Begin by creating a folder named data inside your project directory. This folder will serve as a centralized location to store your input files.

Step 2: Add a Sample Audio File

Place a sample audio file in the data folder. For best results, use an audio file in .wav format. This ensures compatibility with the code we’ll write later and simplifies the process of loading the file for translation.

project-directory/
├── data/
│   └── sample_audio.wav

By organizing your files in this way, you’ll streamline the process of running the LLM model in a virtual environment and ensure that your project remains clean and manageable.

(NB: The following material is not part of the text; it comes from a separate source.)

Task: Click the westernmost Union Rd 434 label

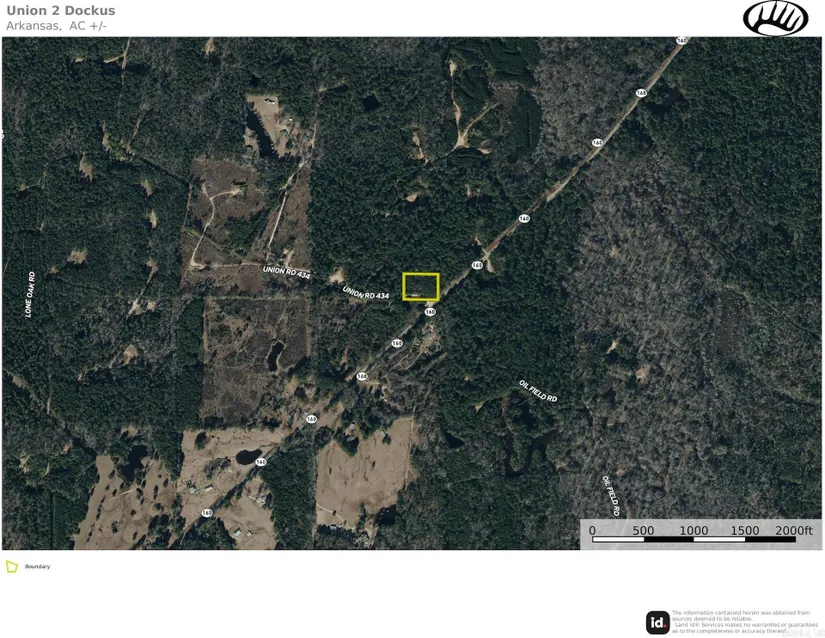Action: (x=287, y=272)
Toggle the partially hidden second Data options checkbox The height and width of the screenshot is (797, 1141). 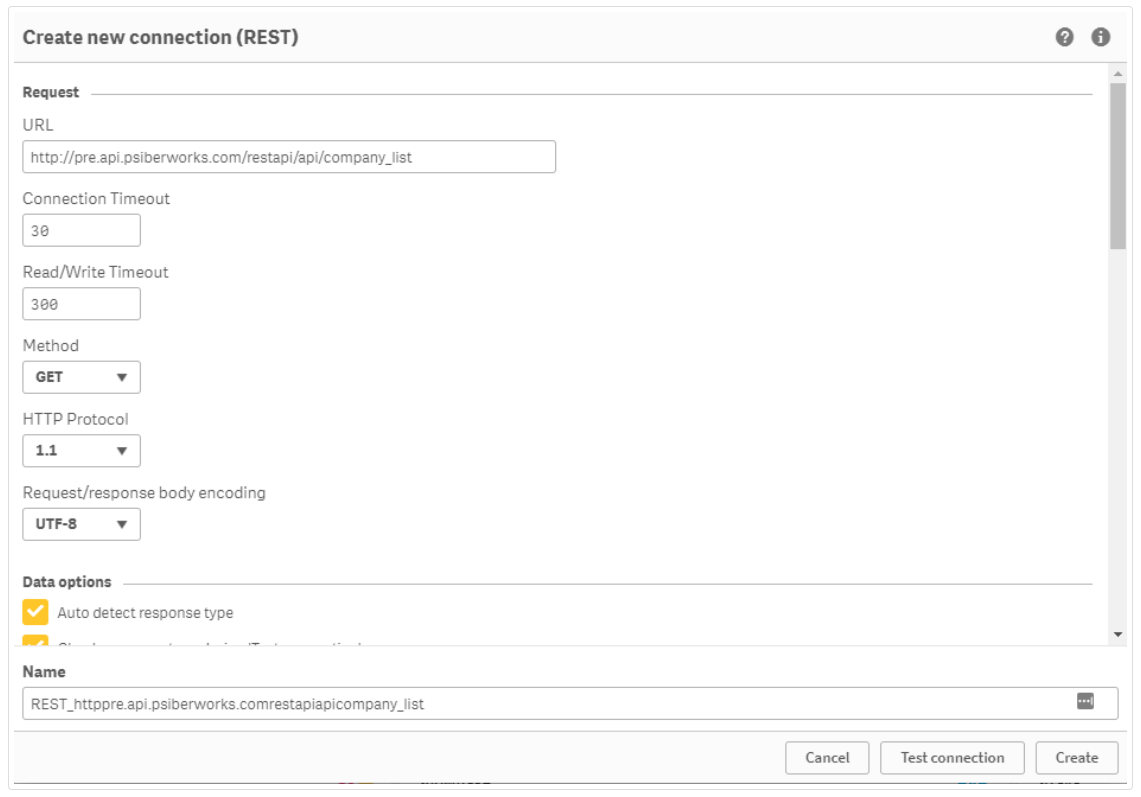(x=36, y=642)
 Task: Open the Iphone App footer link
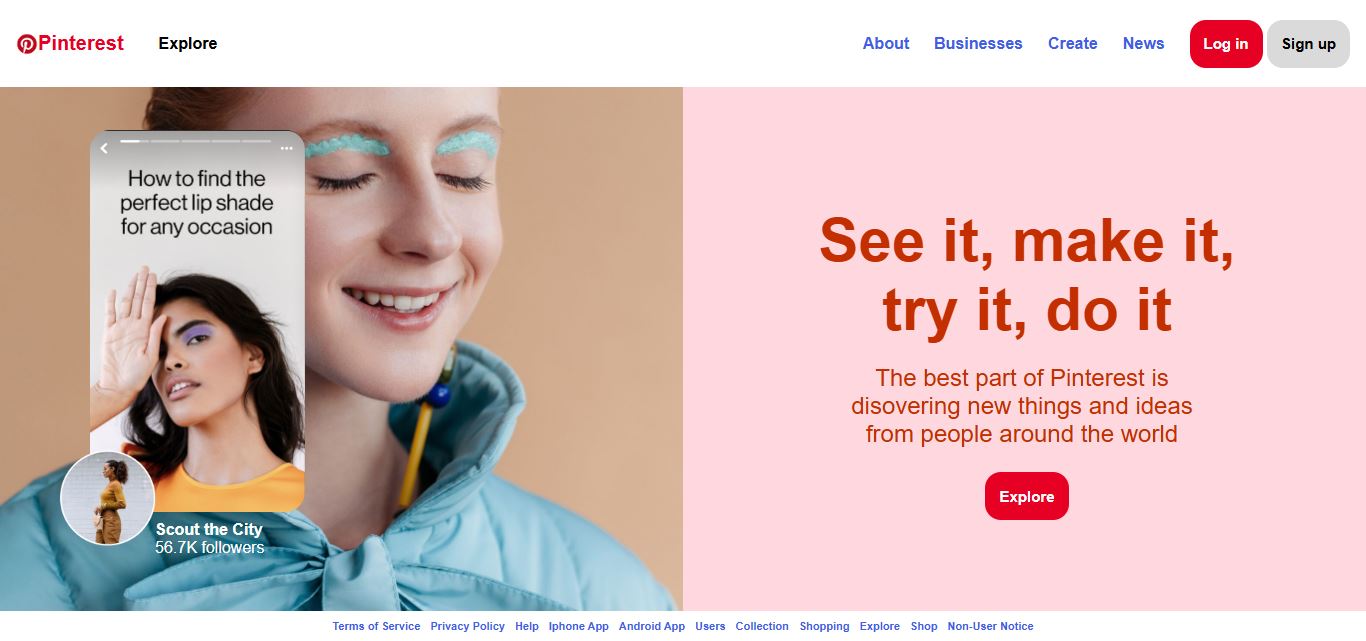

Sample python code to perform speech to text translation

from transformers import AutoProcessor, SeamlessM4Tv2ForSpeechToText
import torchaudio
import torch
import os
print(torchaudio.get_audio_backend())
torchaudio.set_audio_backend("soundfile")
class FacebookSeamless:
    def __init__(self):
        print("Initializing the processor and model...")
        self.processor = AutoProcessor.from_pretrained("facebook/seamless-m4t-v2-large")
        self.model = SeamlessM4Tv2ForSpeechToText.from_pretrained("facebook/seamless-m4t-v2-large")
        self.device = torch.device("cuda" if torch.cuda.is_available() else "cpu")
        self.model.to(self.device)
        print("Model loaded and moved to device:", self.device)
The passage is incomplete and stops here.